また、「問題は現場で起こっている。その答えも現場にある。会議室では解決できない。これまでと同じように、自ら現場で、現物を確認して、現実を認識して、問題の本質を捉えていく。これからも現場を大切にする会社でありたい」などと述べた。
3つの柱のひとつである「プリンティング事業の再構築」では、「収益拡大を狙う攻めの戦略を展開したい」とし、「マーケットシェアを重視した、モノづくりを自前でやるといった、これまでの常識や前提をとらわれず、規模重視から付加価値重視への戦略上の大転換を行う。収益力強化という観点からゼロベースで考えたい。また、プリンティング技術が応用できる範囲を増やしたい。プリンティング技術は、プリンタ、複合機に留まらず、産業領域や3Dプリンティング領域にも応用されている。印刷材料は、トナーやインクだけでなく、金属や人の細胞にまで可能性は広がっていくことになる。Print to Everything、プリンティング・ルネッサンスを打ち出し、オフィス以外、紙以外にもプリンティング領域を拡大したい」とした。
社長就任会見で、こうした新たなメッセージを明確に打ち出す新社長もあまりの例がないといえよう。
さらに、「リコーには、全世界130万社で、400万台が利用されている。こうした顧客基盤を生かして、従来にない高付加価値の製品を投入したい。リコーらしいデバイスで、キャプチャーした情報で予測し、これを有用な情報として提供したい。それにより、より速く、的確な意思決定を行い、経営スピードをあげる創造インフラをつくりたいと考えている。リコーが持つプリンティング技術と屈指の顧客基盤を生かしたい」とした。
企業の宝は社員のモチベーション
「生産性改革、働き方改革」では、十分な利益確保に向けて、生産性改革、働き方改革を社員全体でやる姿勢を強調。

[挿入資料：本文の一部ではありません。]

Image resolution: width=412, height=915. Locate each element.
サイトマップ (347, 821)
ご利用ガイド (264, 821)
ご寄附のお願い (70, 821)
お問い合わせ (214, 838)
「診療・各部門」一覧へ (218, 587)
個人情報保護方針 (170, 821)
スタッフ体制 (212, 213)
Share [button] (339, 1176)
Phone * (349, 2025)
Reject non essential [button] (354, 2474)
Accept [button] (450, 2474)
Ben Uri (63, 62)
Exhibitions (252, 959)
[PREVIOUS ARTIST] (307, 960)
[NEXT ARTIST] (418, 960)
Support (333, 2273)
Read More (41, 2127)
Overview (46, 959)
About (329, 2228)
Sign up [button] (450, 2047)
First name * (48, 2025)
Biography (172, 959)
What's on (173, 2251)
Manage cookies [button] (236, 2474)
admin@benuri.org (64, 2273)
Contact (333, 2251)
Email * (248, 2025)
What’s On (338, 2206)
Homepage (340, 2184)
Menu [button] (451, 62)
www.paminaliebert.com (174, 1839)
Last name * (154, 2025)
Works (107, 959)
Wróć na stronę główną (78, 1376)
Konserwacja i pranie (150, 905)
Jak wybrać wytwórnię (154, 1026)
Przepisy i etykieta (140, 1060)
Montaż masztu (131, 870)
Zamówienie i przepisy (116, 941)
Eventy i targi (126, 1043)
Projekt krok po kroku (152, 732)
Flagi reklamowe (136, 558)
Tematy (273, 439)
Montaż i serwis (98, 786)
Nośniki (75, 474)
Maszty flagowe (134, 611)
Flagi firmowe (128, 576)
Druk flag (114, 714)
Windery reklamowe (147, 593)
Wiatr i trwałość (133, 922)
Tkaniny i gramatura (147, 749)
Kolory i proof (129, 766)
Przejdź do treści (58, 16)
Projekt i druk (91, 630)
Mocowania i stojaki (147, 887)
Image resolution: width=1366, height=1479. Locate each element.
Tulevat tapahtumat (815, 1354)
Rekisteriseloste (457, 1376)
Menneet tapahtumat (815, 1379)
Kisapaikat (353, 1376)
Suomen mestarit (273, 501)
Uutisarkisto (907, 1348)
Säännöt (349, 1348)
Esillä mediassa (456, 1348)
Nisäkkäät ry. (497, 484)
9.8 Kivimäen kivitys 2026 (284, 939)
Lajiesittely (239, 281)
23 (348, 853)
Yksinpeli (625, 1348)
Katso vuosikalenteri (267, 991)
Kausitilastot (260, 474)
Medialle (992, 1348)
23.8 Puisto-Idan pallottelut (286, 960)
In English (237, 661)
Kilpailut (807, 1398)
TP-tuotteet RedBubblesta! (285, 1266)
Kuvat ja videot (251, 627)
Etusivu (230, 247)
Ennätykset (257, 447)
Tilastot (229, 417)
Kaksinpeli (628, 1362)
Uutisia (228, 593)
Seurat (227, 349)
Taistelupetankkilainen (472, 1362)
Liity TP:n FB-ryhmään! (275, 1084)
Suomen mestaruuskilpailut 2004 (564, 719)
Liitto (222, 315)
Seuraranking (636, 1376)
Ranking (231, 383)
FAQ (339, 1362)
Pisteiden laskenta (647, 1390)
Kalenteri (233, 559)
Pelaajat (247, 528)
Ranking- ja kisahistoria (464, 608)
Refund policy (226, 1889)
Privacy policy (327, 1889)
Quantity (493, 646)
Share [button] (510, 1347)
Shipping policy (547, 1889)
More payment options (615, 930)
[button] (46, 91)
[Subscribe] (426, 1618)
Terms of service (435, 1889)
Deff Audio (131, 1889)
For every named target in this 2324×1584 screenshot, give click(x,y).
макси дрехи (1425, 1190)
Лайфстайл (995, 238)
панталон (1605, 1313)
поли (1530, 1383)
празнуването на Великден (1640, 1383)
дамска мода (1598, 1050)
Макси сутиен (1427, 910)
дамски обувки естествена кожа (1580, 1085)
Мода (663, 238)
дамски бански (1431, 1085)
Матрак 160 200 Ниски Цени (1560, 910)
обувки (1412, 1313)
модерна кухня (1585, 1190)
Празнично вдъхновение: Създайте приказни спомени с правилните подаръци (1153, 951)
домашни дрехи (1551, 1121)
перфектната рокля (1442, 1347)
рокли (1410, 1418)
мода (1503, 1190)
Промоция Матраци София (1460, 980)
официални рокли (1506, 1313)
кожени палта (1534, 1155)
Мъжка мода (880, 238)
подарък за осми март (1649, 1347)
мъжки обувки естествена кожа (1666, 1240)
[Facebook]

「オペレーションスルーの観点から、ゼロベースでの生産性改革とともに、コスト構造の見直しを行っていく。リコー自らが働き方改革のリーダー企業として、これを実践し、製品にも反映していく」と述べた。
また、「スピード経営と未来人財の育成」では、「顧客の課題は刻々と変わっている。これまでの上意下達の体制ではなく、意思決定機能を顧客に近いところに持って行くことが大切である。効率的に動ける事業単位に分けて、意思決定を迅速化し、グローバル事業責任者には、経営者と同じ資質を求め、地域ごとの事業推進者には未来の経営幹部候補を登用する。経営陣には、性別、国籍は問わずに幹部に登用したい」と述べた。
さらに、「企業の宝は社員のモチベーションである。これは三愛精神である。企業の成長はシステムではなく、社員の高い志によって実現する。リコーグループの社員一人一人が学びながら、自己変革を通じて、会社を変えてくれると考えている。そして、その場を提供するのが経営者の重要な役割である。先頭に立って、リコーの目指す方向を示し、輝ける会社にすることを約束したい」とした。
一方で、山下次期社長は、「リコーは、組織が大きくなり、意思決定のスピードが遅くなっていたという反省がある。私自身、社長就任後、全社員となんらかの方法を使ってコミュニケーションを取りたい」と述べた。